→ Required work: Go through the entries below and print, exactly, the lines starting at the one with "This screenshot has height=563, width=846." and ending at the one with "Click the video player icon in header", keeping both ends and no others.

Collected data
+-------+

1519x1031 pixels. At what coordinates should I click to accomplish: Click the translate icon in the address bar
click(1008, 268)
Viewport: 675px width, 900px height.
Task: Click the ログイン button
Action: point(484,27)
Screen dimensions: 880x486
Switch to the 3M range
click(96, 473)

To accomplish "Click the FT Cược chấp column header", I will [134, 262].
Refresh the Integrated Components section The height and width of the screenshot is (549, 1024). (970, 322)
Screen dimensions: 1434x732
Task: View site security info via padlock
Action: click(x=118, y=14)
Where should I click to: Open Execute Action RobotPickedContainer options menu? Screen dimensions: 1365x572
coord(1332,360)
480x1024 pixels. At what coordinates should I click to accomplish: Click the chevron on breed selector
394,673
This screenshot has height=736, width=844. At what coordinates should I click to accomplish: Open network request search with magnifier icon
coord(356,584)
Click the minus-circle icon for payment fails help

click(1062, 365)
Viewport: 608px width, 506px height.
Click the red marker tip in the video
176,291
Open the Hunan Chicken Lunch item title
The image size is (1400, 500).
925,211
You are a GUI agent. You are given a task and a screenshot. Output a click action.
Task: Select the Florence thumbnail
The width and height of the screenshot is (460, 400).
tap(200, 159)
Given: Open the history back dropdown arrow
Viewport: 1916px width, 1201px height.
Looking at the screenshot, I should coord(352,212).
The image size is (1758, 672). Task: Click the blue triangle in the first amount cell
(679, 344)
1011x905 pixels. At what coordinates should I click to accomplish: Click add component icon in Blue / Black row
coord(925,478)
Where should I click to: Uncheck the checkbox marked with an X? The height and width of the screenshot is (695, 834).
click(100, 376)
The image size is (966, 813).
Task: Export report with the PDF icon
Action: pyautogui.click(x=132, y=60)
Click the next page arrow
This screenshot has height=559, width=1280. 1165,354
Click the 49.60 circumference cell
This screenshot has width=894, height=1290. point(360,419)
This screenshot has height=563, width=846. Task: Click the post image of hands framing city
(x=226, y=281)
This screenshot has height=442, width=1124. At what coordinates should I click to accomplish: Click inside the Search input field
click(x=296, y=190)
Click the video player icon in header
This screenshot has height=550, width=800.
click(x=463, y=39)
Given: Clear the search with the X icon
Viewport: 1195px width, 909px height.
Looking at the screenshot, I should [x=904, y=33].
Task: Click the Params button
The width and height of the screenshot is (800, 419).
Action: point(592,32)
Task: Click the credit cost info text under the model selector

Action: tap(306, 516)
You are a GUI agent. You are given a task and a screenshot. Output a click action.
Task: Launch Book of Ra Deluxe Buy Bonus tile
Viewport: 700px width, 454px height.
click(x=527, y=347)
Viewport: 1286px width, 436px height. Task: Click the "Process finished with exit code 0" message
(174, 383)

+-------+

→ Result of the task:
This screenshot has height=563, width=846. Task: Click the post image of hands framing city
(x=226, y=281)
This screenshot has height=442, width=1124. At what coordinates should I click to accomplish: Click inside the Search input field
click(x=296, y=190)
Click the video player icon in header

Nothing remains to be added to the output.